THE PROBLEM: Whenever a line contains "click", include it in the count; reply with the number of such lines in the data and nothing else.

STUDY MATERIAL:
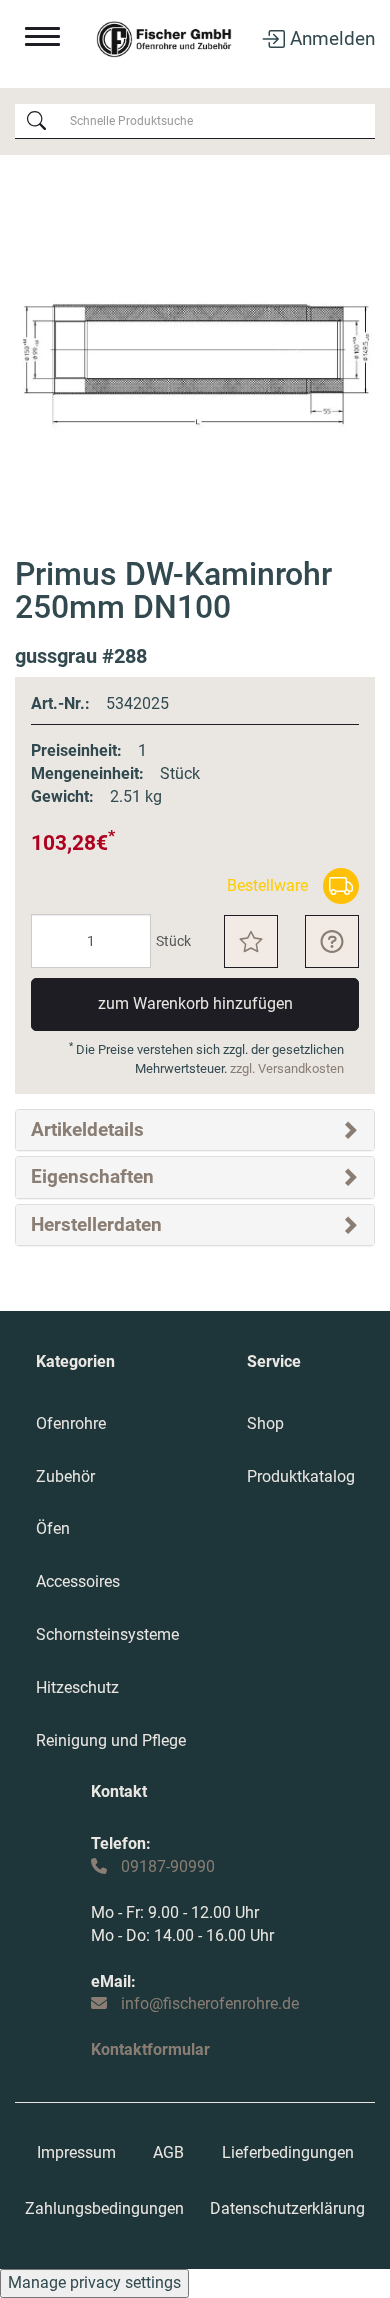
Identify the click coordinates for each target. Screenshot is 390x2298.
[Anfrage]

* * *

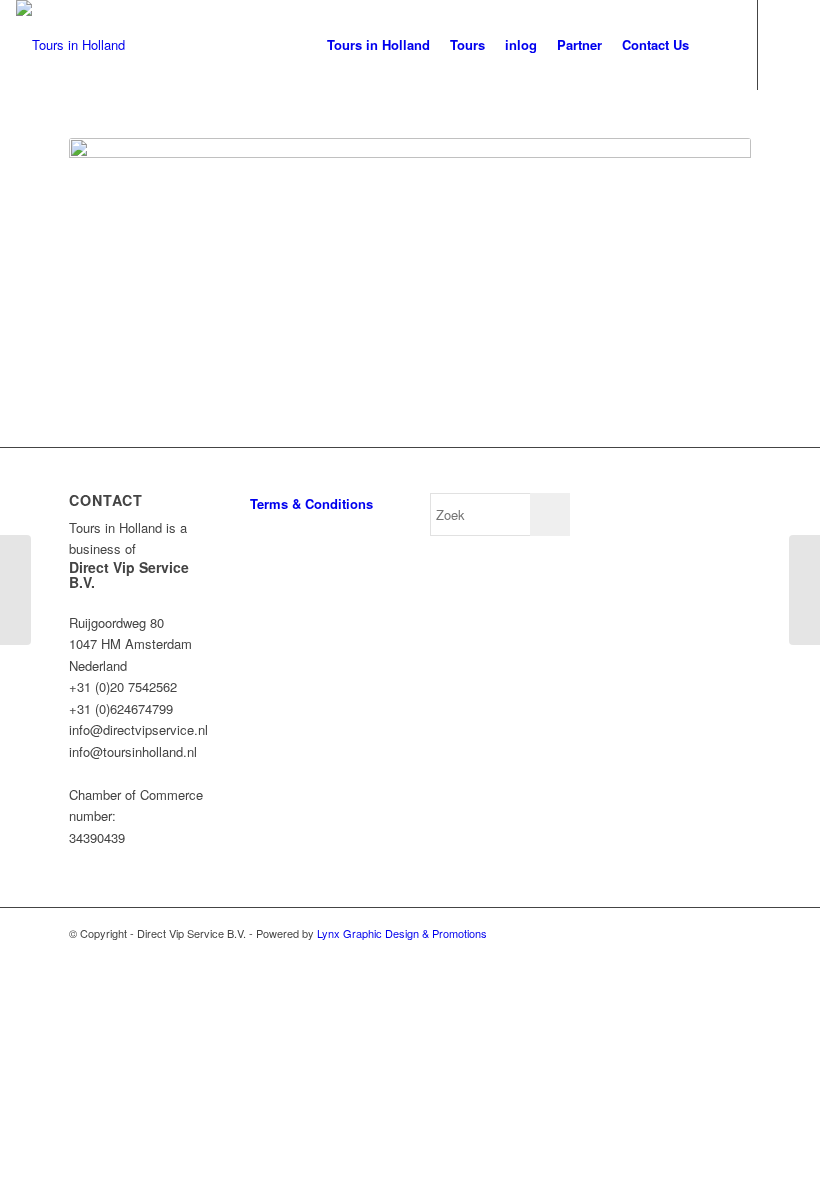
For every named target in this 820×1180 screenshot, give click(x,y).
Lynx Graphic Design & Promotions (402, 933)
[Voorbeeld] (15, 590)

EXERCISE RESPONSE: 2